Based on the above data, patients and physicians currently have two main options for treatment, and these options are associated with specific trade-offs. The first treatment option is with combined modality therapy that includes 2 cycles of ABVD and radiation therapy to the involved field. Until data from the EORTC H9F and the GHSG HD10 studies mature, a reasonable radiation treatment dose is 30 Gy. The advantage of this approach is that it provides therapy that will maximize disease control, which would be expected in approximately 95% of patients. The disadvantage is that includes exposure to radiation and therefore the risk of late cardiovascular events and development of second cancers. Given advances in radiation technology, these risks may be reduced in comparison with historical cohorts, but it should be presumed that important risks would remain.

The second option is to provide therapy with ABVD alone. This treatment may result in a reduction of long-term disease control, with the magnitude of decrement estimated at about 7%, or a number needed-to-treat in order to receive benefit from radiation therapy of approximately 14. While still evolving, preliminary data suggest that patients with disease progression after receiving chemotherapy alone can achieve states of durable disease control with second-line therapy that is likely to be radiation-based.³⁰ The advantage of this treatment approach is the avoidance of radiation therapy and the associated late-effect risks. Balancing these options and selecting a course of therapy will require careful discussions with patients and accounting for individual preferences in the eventual choice. Two additional parameters might influence this treatment decision. The first relates to the specifics of the radiation field. Larger fields, and those that include significant portions of the mediastinum, are likely to be more associated with late-effect risks. Knowledge of this may influence how options are balanced. The second additional parameter accounts for the concept of “response-adapted” therapy. For example, in the NCIC CTG/ECOG trial, patients allocated to chemotherapy alone underwent restaging after 2 treatment cycles. Those achieving a complete response (CR) at that point received 2 more cycles for a total of 4; those not achieving a CR received 4 more cycles for a total of 6. With a median follow-up of 4.2 years, the 5-year FFP was superior in those achieving a CR after 2 cycles (95% vs. 81%; P = 0.007).²² This trial predated the use of PET scanning, and recent data suggest that PET scanning during therapy may be particularly predictive of outcome in these patients.³¹ Validation of the concept of response-adapted therapy is required before it can be broadly recommended and is now being formally tested in the EORTC H10 trial, which incorporates PET scanning.

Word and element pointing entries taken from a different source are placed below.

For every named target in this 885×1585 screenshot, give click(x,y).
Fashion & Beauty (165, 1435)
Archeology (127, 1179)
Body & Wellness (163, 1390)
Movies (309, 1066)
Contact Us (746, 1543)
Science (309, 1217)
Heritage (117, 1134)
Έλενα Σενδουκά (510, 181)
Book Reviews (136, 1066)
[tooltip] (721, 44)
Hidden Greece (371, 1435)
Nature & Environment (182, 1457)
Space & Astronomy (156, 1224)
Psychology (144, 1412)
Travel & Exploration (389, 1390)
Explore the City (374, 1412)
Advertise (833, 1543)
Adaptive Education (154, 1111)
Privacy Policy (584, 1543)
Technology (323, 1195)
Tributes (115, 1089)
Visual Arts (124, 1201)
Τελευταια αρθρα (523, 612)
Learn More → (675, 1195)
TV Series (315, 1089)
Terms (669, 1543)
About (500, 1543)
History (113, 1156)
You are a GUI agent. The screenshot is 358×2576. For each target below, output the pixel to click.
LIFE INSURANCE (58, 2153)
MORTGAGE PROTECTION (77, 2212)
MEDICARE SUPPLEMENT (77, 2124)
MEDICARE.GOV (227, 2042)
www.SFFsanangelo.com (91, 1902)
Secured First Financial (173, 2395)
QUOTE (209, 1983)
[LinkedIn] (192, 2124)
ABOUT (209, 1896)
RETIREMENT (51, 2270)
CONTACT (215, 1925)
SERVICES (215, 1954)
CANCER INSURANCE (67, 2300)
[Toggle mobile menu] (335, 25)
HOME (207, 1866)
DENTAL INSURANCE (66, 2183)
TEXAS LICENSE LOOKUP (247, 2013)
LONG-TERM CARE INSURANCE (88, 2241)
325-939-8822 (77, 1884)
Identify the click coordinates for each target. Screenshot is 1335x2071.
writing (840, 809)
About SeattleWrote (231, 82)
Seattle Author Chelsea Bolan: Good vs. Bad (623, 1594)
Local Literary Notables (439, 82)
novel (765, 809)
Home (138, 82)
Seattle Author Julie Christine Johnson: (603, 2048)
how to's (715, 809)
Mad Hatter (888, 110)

Patients with Hodgkin lymphoma require special forms of extended follow-up. Within 5 years of completing therapy, the nature of this follow-up should emphasize education about prevention and detection of late effects over the detection of recurrent disease. Patients should be specifically counseled about minimizing risk factors for cardiovascular disease, smoking cessation, avoidance of sun exposure and for women who have received thoracic radiation, breast screening. The optimal follow-up protocols for patients with early stage Hodgkin lymphoma have been achieved by consensus rather than being based directly on evidence from randomized trials.³² Given the tremendous difficulty in conducting randomized trials, clinicians may benefit from regularly referring to well-conducted consensus studies that include updates and referencing websites such as the Children’s Oncology Group Long-Term Follow-Up Guidelines for Survivors of Childhood, Adolescent, and Young Adult Cancers³³ (http://www.survivorshipguidelines.org/).

Limited-stage Hodgkin lymphoma is a highly curable disease. Attention to detail is required in staging assessment, quality of treatment and assessment of response to achieve the currently achievable cure rates of more than 95%. Follow-up is directed to detecting relapse, and more importantly, to preventing, monitoring and managing the late effects of treatment.